One of Lancashire’s longest serving lollipop ladies has slammed plans to change the way school crossing patrols are funded.
Irene Reid, who was awarded an MBE for her job, has warned of “choas” if lack of funding leads to the number of patrols being slashed.
Lancashire County Council has approved a scheme, which if it goes ahead, would see the current criteria for crossing patrols scrapped.
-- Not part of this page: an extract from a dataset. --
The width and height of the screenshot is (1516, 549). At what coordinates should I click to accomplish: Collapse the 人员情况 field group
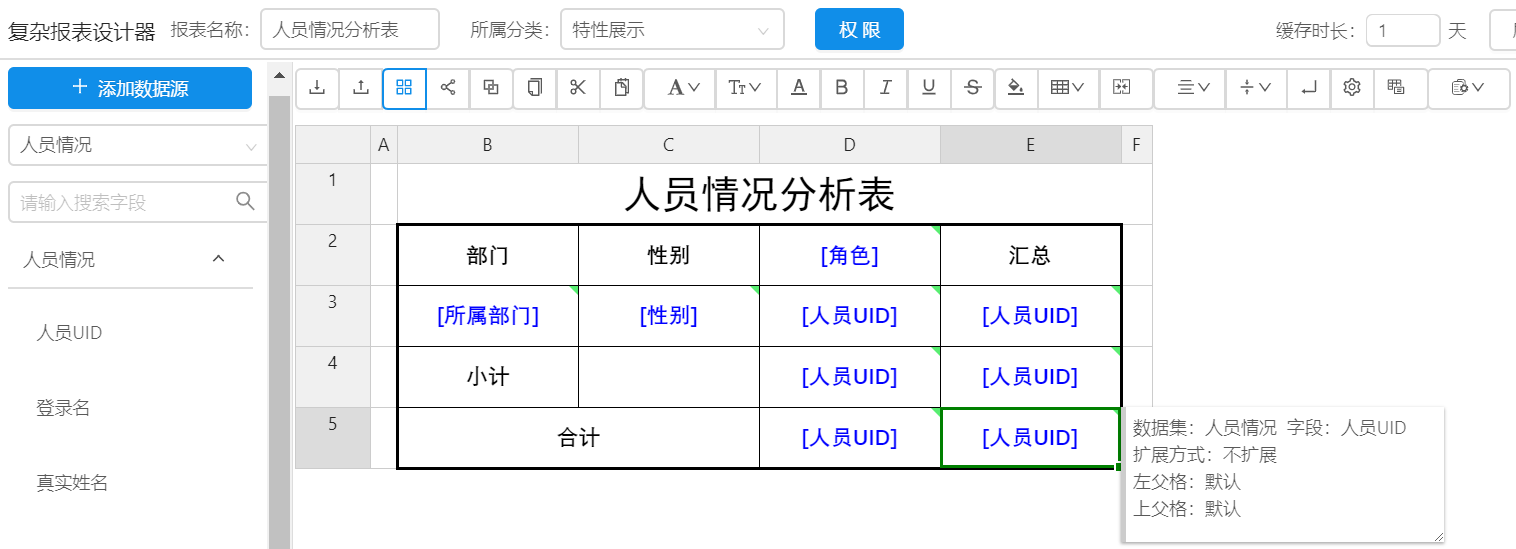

Instead, all schools would be offered £2,000 to run the service themselves.
However, it is estimated that the current service costs between £2000 to 2,500.
The proposal has already come under fire from some schools, where governors fear they would be unable to meet the extra costs and services would have to be scrapped, putting children at risk.
Irene, who has been crossing youngsters across roads in Longridge for 46 years, said: “People who make these decisions have not stood with me on my crossing all week in all sorts of weather.”
The plan , which will shave £500,000 from the county council budget, was slammed as “ridiculous” by some councillors.
Coun David Smith said: “It is an ill thought out scheme which, whilst compromising the safety of children, contributes little to the £300m cuts the council needs to make and takes no account of schools where there are shared or more than one crossing warden.”
He added: “To propose a cut that could place child safety at risk I find abhorrent.”
Coun David Borrow, deputy leader of the county council said the changes were not due to come into affect until 2015/16, which left “plenty of time” for consultation with schools.